11^th International Conference on Parkinsons and Movement Disorders

December 09, 2022 | Webinar

Andrey Y Abramov

Queen Square Institute of Neurology, UK

Posters & Accepted Abstracts: J Neurol Clin Neurosci

Abstract :

The mitochondria are not only the largest producer of cellular energy but regulator of the cell death calcium and redox signalling. Mitochondrial dysfunction shown to be a trigger for neurological and neurodegenerative disorders and mitochondrial diseases manifests themselves with wide-ranging neurological symptoms. Parkinson’s Disease (PD) is a common neurodegenerative disease characterised by progressive loss of dopaminergic neurons, leading to dopamine depletion in the striatum. Alpha synuclein aggregations have been shown to be a pathological hallmark in histological staining of PD patients. Missense mutations, and duplications or triplications of the SNCA gene, which encodes α-synuclein, lead to autosomal dominant early onset PD, that is clinically and pathologically similar to sporadic PD. Monomeric α-synuclein exerts a role in the regulation of mitochondrial ATP synthase.
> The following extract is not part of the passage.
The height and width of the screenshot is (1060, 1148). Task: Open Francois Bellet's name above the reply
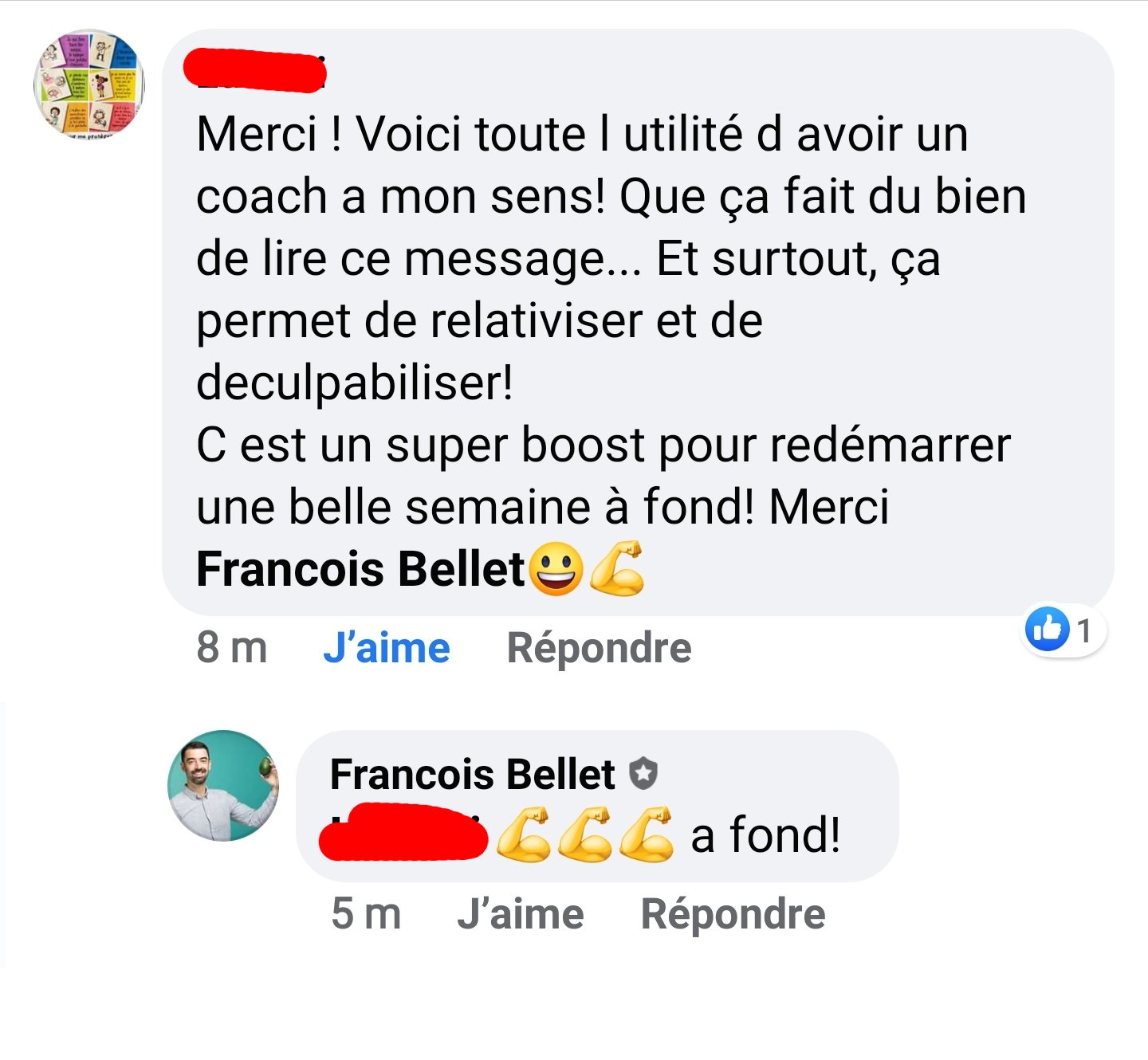pos(472,774)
During Parkinson’s disease, the monomer aggregates to generate oligomers, and these aggregates maintain an interaction with the ATP synthase. However, the oligomeric structure is uniquely redox active and targeted oxidation in close proximity to ATP synthase induces its conversion to the Permeability Transition Pore (PTP), triggering mitochondrial swelling and ultimately cell death. Inhibition of the oligomer-induced oxidation event prevents the pathological induction of PTP. Human stem cell derived neurons with elevated intracellular α-synuclein, and iPSC derived neurons bearing a SNCA triplication, generate α-synuclein aggregates that interact with ATP synthase and induce PTP opening, leading to neuronal death. This ability of the α-synuclein to directly induce ROS is a key point in triggering lipid peroxidation and ferroptosis. These findings bring new insight into the mechanism of neurodegeneration, emphasizing the importance of mitochondrial dysfunction in PD.